In this one I used fresh, tender lettuce and asparagus and thin sliced chicken tenders
Place them towards the edge closest to you, that way when rolling away from you they will be in the center of your roll
Be some what careful not to over fill or you will have a roll too big to cover your rice

Time to roll!
Carefully lift the edge closest to you and begin to gently roll, while holding your fillings in with your finger tips 

Once the roll starts to cover the filling you will have more control and then you can start to squeeze gently as you roll, compressing the roll into a rounder shape

Keep the roll going, don't stop for photo ops if possible!

Nice hand modeling by my daughter!

Squeeze and roll as you go, this will be the time that you can get the roll into a good shape

When the roll feels firm and tight, unroll the mat or towel
If  loose you can still lay the mat back over and roll and squeeze again to firm it up

Wrap in plastic wrap and chill for 1 or more hours

Slicing time!
You will need a very sharp knife for this, thinner the blade the better! I have a fish boning knife that works great!
Cut gently so as not to 'smoosh the innerds out'
Keep the pieces thin, the suchi/nori etiquette is to fit the entire piece into your mouth in one bite.
Lay flat onto a plate or serving platter.

Eating time!
Serve cold and with dipping sauce, wasabi and pickled ginger

The sauce I make is,
 soy sauce, rice wine vinegar, mirin wine ( sweetened sake ) 
a few drops of sesame oil and wasabi on the side
Again this is more of a mix it as you like it kind of sauce, I find that each person really has a different idea of what taste best for nori.
 Start with a few tablespoons of soy sauce and slightly less rice wine vinegar and mirin, add the sesame oil last and stir
Mix and try, adjust to your taste. While you try to fit the whole piece into your mouth, feel proud of your cultural crossing and dream up new fillings for your next roll!
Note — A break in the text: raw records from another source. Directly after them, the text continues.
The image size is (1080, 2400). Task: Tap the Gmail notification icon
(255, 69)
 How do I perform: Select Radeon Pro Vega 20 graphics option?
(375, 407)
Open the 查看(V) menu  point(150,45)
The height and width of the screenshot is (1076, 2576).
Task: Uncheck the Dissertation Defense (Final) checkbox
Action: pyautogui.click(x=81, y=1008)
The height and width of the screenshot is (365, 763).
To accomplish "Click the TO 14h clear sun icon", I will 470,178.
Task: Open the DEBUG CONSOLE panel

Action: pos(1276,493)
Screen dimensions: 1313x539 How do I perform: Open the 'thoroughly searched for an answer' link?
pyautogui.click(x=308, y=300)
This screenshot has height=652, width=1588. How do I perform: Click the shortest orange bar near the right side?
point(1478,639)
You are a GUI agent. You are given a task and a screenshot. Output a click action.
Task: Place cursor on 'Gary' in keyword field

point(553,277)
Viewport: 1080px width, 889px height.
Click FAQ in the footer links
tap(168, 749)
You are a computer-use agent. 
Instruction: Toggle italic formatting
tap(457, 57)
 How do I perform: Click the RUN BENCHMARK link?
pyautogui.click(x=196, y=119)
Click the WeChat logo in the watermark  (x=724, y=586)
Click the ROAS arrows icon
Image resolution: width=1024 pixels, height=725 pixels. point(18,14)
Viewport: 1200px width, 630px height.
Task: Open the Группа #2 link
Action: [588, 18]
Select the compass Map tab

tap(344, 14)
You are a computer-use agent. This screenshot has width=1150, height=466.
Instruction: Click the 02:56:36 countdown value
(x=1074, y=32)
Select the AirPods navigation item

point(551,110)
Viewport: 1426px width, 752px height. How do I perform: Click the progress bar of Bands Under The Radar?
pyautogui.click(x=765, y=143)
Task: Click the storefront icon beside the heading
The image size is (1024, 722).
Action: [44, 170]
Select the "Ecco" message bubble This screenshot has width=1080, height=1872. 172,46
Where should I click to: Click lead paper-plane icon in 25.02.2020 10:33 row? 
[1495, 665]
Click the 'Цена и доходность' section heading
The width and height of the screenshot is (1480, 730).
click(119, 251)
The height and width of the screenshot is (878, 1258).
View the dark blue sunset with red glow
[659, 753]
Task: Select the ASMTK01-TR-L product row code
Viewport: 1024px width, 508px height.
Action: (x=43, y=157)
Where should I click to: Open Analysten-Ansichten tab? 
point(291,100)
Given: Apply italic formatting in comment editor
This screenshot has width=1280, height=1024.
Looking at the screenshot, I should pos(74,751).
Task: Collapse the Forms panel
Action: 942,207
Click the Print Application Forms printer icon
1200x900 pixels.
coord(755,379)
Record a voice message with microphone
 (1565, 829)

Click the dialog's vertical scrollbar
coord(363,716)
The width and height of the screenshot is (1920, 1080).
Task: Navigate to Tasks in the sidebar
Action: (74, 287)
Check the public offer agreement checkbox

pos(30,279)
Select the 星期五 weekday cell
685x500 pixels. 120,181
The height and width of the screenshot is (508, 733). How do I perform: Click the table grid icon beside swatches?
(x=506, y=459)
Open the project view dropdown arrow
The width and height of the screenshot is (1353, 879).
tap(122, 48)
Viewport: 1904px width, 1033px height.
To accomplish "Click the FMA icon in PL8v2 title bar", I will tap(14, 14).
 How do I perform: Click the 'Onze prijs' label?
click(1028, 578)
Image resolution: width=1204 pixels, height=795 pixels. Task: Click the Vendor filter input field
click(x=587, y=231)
Oh yeah, wasabi Japanese horseradish, comes in a pre made paste or a powder.
The powder keeps the longest if put into the freezer.
Mix a tiny amount with a little water to form a paste. Traditionally you will then turn the bowl upside down and let set for about 10 minutes, this is said to intensify the flavor. A small can like this will last a long time.
Use just a tiny amount, it is powerful!